AIM → In the records below, present as a numbered list every line from the one containing "is (529, 1474)." through the one containing "Борисове is located", leaving out blank lines.

DATA SUPPLIED →

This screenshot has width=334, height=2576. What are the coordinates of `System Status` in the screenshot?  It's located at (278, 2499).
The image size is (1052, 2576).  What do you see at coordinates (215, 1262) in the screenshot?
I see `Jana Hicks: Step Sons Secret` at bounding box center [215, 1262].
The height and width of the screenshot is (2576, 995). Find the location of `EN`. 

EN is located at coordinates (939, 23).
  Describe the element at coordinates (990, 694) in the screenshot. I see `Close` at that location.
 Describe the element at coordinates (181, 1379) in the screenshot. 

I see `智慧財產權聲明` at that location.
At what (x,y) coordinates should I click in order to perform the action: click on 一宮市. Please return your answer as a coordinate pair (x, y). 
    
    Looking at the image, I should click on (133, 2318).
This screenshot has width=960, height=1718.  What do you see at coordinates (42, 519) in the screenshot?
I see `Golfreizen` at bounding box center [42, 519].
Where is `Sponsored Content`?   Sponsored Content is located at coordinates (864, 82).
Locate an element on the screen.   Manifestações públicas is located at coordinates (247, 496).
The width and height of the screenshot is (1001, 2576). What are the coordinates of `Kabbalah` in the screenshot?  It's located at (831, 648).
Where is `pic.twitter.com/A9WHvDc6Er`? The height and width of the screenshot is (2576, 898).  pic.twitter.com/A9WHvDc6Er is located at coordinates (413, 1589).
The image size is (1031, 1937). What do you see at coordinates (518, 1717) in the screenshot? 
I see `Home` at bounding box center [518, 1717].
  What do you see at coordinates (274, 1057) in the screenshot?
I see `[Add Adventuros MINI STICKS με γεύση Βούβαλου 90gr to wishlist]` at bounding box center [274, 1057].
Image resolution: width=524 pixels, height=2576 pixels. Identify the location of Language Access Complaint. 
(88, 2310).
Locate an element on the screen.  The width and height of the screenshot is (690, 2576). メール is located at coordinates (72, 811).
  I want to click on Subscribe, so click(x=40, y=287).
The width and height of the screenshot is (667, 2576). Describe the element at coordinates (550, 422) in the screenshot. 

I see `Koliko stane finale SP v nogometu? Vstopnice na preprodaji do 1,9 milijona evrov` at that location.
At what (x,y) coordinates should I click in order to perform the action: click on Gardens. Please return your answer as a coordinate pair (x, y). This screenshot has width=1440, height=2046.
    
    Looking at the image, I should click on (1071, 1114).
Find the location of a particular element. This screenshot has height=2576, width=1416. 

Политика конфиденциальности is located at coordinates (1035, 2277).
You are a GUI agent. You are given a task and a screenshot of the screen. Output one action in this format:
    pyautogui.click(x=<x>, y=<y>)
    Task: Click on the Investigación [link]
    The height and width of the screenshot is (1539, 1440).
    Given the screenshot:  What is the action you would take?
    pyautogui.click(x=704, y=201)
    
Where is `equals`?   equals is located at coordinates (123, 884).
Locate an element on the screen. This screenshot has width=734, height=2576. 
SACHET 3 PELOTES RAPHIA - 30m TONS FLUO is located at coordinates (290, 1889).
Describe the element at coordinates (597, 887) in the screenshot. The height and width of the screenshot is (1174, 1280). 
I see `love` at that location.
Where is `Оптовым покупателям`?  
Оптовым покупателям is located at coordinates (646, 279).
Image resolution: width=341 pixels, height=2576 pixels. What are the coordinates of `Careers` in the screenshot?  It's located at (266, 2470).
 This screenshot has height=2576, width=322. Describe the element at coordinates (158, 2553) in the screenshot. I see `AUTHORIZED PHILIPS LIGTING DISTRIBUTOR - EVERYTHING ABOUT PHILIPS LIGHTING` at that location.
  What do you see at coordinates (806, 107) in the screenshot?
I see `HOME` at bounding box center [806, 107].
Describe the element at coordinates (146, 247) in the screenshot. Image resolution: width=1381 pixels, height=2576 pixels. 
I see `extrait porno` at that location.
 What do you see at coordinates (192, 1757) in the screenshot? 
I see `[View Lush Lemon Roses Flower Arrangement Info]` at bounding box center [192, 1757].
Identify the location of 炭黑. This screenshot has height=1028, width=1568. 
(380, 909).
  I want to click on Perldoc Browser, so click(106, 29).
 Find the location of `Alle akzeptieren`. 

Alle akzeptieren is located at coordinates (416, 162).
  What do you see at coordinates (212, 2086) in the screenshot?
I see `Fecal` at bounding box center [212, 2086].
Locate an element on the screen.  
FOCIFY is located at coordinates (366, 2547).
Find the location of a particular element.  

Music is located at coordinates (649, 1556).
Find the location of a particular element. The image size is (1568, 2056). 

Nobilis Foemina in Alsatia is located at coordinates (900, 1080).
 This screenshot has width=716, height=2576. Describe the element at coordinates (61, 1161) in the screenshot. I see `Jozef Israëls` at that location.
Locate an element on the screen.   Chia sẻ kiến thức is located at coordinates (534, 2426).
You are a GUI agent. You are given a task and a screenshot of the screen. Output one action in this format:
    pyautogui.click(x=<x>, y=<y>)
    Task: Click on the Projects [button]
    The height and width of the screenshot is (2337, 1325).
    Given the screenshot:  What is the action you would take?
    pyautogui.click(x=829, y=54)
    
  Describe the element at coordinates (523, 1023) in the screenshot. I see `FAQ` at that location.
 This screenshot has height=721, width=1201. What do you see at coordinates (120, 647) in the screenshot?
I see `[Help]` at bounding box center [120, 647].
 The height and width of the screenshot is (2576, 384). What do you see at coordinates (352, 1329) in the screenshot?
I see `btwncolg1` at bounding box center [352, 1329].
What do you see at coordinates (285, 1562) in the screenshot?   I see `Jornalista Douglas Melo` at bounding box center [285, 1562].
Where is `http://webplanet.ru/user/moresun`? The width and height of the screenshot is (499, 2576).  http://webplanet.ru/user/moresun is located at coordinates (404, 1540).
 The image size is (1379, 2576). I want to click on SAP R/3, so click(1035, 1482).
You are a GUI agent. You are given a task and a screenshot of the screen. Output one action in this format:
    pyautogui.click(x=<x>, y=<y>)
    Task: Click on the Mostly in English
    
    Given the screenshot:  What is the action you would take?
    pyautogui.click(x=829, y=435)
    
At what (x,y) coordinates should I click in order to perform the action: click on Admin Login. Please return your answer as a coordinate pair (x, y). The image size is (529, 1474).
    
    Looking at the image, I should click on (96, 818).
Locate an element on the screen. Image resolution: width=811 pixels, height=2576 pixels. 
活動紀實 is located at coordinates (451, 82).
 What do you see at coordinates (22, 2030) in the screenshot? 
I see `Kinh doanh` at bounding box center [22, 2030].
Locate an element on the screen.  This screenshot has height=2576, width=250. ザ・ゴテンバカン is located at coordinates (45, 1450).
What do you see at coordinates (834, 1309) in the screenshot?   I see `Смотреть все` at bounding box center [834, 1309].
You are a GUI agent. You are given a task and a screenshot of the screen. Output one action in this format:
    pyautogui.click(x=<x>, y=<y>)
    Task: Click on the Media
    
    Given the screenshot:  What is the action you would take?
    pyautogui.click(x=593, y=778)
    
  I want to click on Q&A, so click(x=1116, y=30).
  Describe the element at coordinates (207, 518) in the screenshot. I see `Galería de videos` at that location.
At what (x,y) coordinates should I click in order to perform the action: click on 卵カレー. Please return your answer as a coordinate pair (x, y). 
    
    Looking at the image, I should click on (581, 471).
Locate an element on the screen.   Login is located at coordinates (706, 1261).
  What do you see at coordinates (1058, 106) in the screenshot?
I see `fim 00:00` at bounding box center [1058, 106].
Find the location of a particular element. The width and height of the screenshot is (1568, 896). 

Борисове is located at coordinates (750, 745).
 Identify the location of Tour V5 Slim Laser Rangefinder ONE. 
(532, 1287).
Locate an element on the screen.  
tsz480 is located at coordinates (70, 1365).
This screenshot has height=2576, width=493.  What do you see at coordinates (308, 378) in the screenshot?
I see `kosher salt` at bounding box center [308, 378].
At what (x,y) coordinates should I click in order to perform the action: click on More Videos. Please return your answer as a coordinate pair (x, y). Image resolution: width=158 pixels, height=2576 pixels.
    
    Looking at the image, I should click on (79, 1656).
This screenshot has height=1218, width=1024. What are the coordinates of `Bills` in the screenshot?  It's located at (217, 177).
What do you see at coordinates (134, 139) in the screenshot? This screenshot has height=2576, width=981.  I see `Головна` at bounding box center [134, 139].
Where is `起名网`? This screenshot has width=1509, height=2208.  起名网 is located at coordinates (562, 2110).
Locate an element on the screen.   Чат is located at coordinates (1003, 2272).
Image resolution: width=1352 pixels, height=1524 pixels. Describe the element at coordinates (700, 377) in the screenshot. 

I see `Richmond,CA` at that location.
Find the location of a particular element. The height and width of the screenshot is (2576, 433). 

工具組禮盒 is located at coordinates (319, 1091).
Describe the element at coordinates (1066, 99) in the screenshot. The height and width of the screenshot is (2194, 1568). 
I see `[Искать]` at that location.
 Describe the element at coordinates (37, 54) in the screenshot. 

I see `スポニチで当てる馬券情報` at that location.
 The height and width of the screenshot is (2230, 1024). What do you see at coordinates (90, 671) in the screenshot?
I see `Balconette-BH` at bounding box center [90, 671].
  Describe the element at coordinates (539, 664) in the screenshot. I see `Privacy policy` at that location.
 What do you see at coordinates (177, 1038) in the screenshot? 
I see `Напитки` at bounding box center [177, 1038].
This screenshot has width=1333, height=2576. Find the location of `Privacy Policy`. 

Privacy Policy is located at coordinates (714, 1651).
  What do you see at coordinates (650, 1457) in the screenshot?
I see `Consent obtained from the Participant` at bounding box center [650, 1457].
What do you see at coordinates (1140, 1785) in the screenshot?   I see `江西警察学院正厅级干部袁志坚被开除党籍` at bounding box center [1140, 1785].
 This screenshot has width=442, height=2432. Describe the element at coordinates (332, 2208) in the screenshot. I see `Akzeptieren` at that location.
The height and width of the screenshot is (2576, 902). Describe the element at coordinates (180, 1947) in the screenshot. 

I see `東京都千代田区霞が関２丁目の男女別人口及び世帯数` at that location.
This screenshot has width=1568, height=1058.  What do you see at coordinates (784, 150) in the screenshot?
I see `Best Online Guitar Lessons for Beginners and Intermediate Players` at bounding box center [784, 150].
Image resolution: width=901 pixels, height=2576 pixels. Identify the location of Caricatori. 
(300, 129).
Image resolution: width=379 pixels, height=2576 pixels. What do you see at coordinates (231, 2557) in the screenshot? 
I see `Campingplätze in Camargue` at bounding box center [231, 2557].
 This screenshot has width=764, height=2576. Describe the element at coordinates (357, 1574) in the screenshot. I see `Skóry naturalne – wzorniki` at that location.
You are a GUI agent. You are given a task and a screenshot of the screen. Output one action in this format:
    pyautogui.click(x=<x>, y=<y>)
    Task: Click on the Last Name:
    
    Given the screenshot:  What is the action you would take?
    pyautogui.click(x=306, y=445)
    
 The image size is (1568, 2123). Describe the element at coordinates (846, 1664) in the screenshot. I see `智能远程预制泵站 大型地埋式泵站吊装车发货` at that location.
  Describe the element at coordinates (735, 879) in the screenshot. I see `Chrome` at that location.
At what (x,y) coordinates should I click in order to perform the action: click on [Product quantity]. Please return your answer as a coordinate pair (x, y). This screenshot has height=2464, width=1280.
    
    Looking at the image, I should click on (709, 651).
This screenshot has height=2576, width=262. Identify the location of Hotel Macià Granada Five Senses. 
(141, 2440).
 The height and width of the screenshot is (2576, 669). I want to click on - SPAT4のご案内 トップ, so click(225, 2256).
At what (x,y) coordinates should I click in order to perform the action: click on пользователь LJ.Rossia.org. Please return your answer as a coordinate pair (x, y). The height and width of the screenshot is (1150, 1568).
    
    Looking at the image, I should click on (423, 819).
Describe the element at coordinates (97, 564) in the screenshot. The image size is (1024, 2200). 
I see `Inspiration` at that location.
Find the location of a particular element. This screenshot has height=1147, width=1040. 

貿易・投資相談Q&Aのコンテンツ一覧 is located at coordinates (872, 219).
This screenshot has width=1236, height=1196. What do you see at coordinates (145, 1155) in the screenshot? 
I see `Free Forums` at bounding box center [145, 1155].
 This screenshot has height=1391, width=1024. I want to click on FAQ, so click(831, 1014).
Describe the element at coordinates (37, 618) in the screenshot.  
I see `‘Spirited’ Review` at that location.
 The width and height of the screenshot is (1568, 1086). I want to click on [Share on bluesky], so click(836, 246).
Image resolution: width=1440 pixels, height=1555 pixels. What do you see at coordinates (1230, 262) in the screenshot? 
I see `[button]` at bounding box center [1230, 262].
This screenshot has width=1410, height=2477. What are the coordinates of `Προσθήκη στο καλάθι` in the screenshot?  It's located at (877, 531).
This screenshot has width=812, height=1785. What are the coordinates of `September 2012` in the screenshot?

SOLVED EXERCISE →
1. At what (x,y) coordinates should I click in order to perform the action: click on Admin Login. Please return your answer as a coordinate pair (x, y). The image size is (529, 1474).
2.     Looking at the image, I should click on (96, 818).
3. Locate an element on the screen. Image resolution: width=811 pixels, height=2576 pixels. 
4. 活動紀實 is located at coordinates (451, 82).
5.  What do you see at coordinates (22, 2030) in the screenshot? 
6. I see `Kinh doanh` at bounding box center [22, 2030].
7. Locate an element on the screen.  This screenshot has height=2576, width=250. ザ・ゴテンバカン is located at coordinates (45, 1450).
8. What do you see at coordinates (834, 1309) in the screenshot?   I see `Смотреть все` at bounding box center [834, 1309].
9. You are a GUI agent. You are given a task and a screenshot of the screen. Output one action in this format:
10.     pyautogui.click(x=<x>, y=<y>)
11.     Task: Click on the Media
12.     Given the screenshot:  What is the action you would take?
13.     pyautogui.click(x=593, y=778)
14.   I want to click on Q&A, so click(x=1116, y=30).
15.   Describe the element at coordinates (207, 518) in the screenshot. I see `Galería de videos` at that location.
16. At what (x,y) coordinates should I click in order to perform the action: click on 卵カレー. Please return your answer as a coordinate pair (x, y). 
17.     Looking at the image, I should click on (581, 471).
18. Locate an element on the screen.   Login is located at coordinates (706, 1261).
19.   What do you see at coordinates (1058, 106) in the screenshot?
20. I see `fim 00:00` at bounding box center [1058, 106].
21. Find the location of a particular element. The width and height of the screenshot is (1568, 896). 
22. Борисове is located at coordinates (750, 745).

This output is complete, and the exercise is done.